Your instructions: Reproduce precisely the lines of the material below from the line containing "Given: Sort by the Ключ column header" up to and including its last line. Pictures must not be copied.

Information given:

-*-*-

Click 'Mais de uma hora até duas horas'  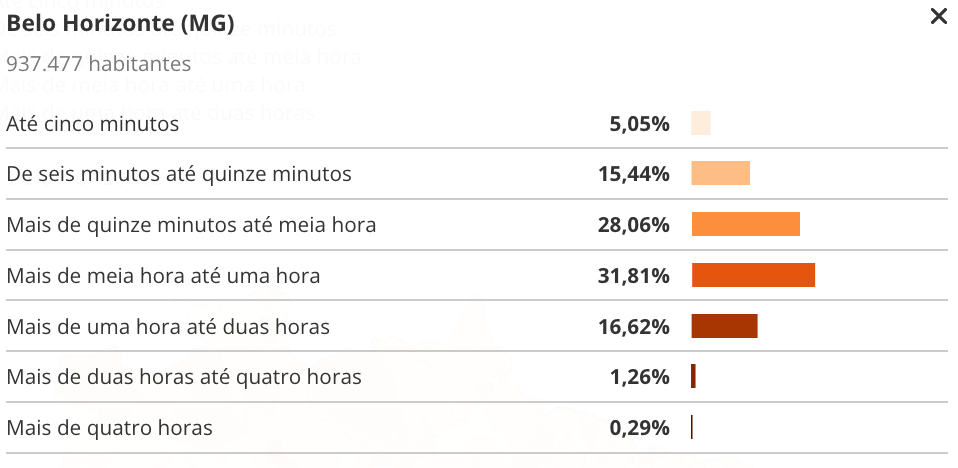[168, 326]
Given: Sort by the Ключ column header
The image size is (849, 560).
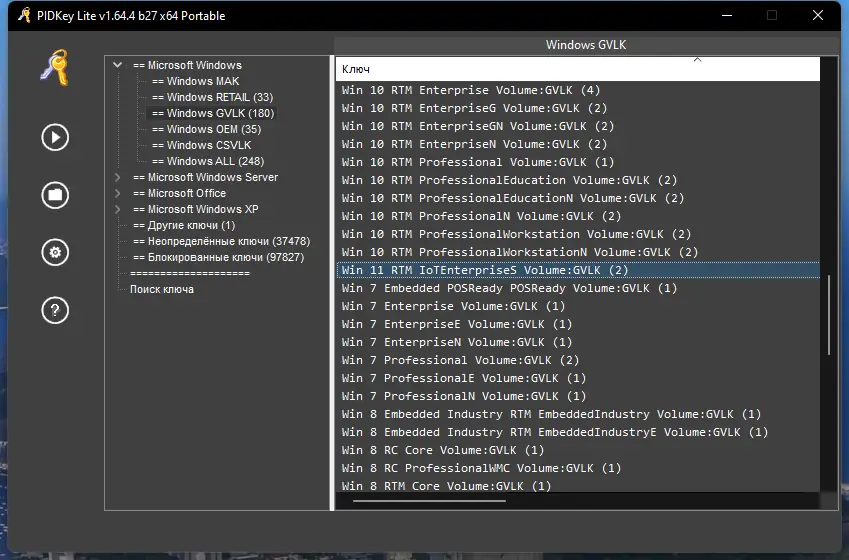Looking at the screenshot, I should coord(577,69).
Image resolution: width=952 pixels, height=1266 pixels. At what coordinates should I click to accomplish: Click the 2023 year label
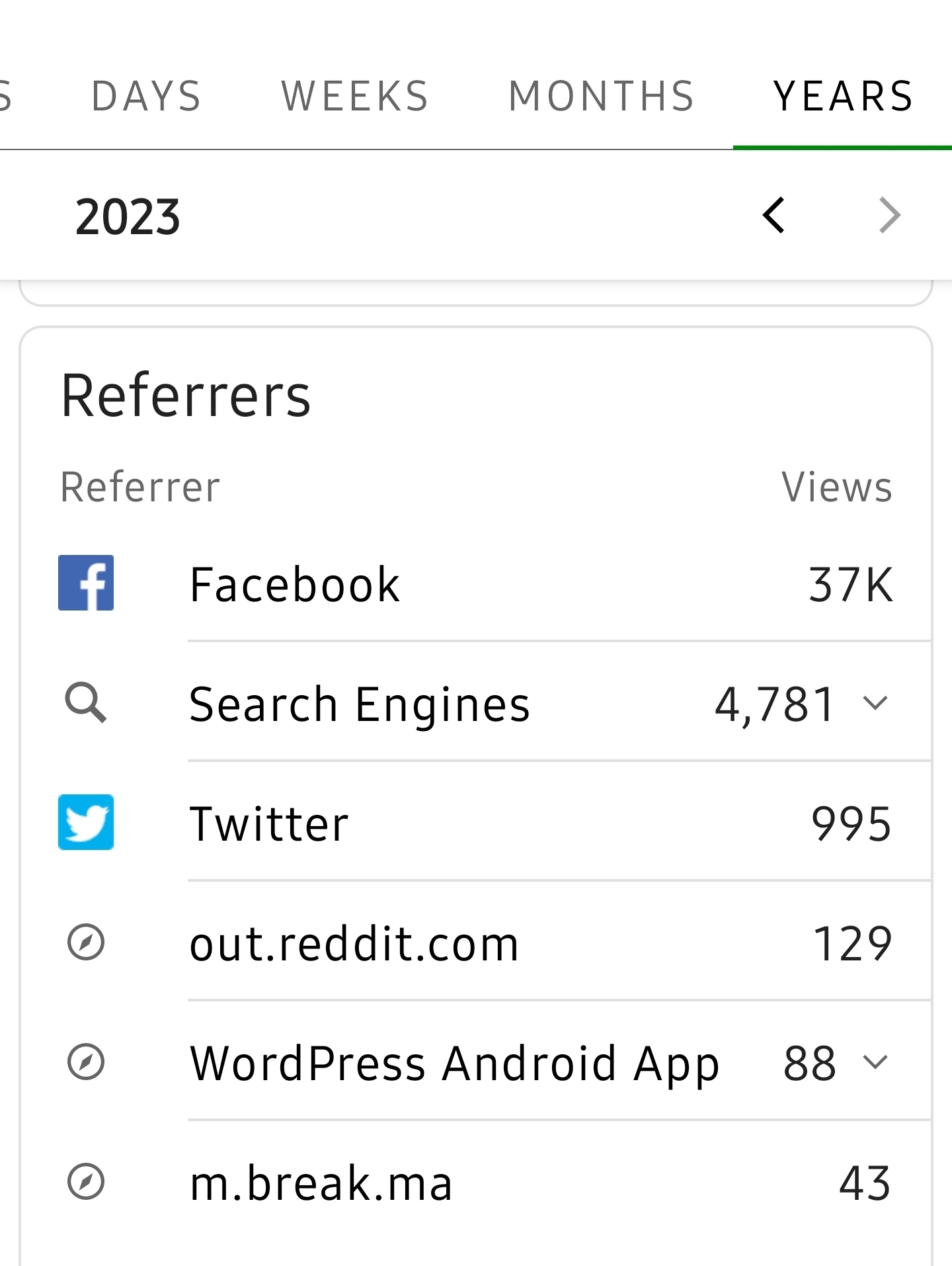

-*-*-

Result:
Given: Sort by the Ключ column header
The image size is (849, 560).
Looking at the screenshot, I should coord(577,69).
Image resolution: width=952 pixels, height=1266 pixels. At what coordinates should I click to accomplish: Click the 2023 year label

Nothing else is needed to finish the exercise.